WHAT YOU ARE ASKED TO DO>
Each line below must be printed again exactly.

RECORDS TO USE>
+ + + + +

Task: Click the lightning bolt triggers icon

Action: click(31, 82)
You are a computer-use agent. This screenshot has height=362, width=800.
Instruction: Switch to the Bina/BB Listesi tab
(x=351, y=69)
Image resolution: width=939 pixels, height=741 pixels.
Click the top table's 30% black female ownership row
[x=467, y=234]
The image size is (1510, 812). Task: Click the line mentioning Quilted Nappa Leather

+ + + + +

RESULT OF THE EXERCISE>
Task: Click the lightning bolt triggers icon

Action: click(31, 82)
You are a computer-use agent. This screenshot has height=362, width=800.
Instruction: Switch to the Bina/BB Listesi tab
(x=351, y=69)
Image resolution: width=939 pixels, height=741 pixels.
Click the top table's 30% black female ownership row
[x=467, y=234]
The image size is (1510, 812). Task: Click the line mentioning Quilted Nappa Leather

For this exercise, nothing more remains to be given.